I have experienced that the CPU executes faster than the GPU for small input sizes. Why is this? Preparation, data transfer or what?
For example for the kernel and CPU function(CUDA code):
__global__ void squareGPU(float* d_in, float* d_out, unsigned int N) {
unsigned int lid = threadIdx.x;
unsigned int gid = blockIdx.x*blockDim.x+lid;
if(gid < N) {
d_out[gid] = d_in[gid]*d_in[gid];
}
}
void squareCPU(float* d_in, float* d_out, unsigned int N) {
for(unsigned int i = 0; i < N; i++) {
d_out[i] = d_in[i]*d_in[i];
}
}
Running these functions 100 times on an array of 5000 32-bit floats, I get the following using a small test program
Size of array:
5000
Block size:
256
You chose N=5000 and block size: 256
Total time for GPU: 403 microseconds (0.40ms)

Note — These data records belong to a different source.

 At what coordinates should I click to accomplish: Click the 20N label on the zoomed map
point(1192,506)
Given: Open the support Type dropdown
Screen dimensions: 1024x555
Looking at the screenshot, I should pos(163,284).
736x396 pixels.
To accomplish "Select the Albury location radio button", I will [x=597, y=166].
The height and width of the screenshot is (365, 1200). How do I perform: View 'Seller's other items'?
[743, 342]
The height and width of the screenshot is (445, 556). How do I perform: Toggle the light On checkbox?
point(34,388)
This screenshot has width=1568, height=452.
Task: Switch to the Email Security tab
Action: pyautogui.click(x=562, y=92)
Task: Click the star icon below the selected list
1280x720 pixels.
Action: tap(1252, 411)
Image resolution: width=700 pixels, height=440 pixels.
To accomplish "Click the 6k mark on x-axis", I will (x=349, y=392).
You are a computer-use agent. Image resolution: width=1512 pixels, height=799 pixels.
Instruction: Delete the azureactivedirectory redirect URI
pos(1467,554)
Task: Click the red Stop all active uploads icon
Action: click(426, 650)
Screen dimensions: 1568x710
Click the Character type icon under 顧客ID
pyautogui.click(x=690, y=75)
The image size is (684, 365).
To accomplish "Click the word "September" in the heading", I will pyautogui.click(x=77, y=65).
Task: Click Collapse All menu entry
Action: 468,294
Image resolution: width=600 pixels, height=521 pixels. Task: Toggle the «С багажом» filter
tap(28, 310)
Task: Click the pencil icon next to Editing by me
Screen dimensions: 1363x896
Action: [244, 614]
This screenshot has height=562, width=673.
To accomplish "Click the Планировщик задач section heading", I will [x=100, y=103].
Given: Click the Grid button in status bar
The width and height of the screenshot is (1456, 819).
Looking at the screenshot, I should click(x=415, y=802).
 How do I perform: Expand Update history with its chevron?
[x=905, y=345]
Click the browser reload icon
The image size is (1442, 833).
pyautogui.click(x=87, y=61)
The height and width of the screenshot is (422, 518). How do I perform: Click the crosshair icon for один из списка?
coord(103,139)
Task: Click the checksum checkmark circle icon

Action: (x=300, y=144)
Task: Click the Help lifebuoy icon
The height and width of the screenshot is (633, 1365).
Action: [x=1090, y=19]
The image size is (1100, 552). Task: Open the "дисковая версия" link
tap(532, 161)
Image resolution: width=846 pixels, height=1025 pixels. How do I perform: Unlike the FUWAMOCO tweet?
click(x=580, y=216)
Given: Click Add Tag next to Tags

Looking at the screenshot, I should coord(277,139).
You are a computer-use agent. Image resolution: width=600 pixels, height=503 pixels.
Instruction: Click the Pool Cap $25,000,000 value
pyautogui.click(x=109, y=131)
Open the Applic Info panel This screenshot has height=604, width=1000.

Total time for CPU: 137 microseconds (0.14ms)
Increasing the size of the array to 1000000, I get:
Size of array:
1000000
Block size:
256
You chose N=1000000 and block size: 256
Total time for GPU: 1777 microseconds (1.78ms)
Total time for CPU: 48339 microseconds (48.34ms)
I am not including time used to transfer data between host and device(and vice versa), in fact, here is the relevant part of my testing procedure:
gettimeofday(&t_start, NULL);
for(int i = 0; i < 100; i++) {
squareGPU<<< num_blocks, block_size>>>(d_in, d_out, N);
} cudaDeviceSynchronize();
gettimeofday(&t_end, NULL);
After choosing a block size, I compute the number of blocks relatively to the array size: unsigned int num_blocks = ((array_size + (block_size-1)) / block_size);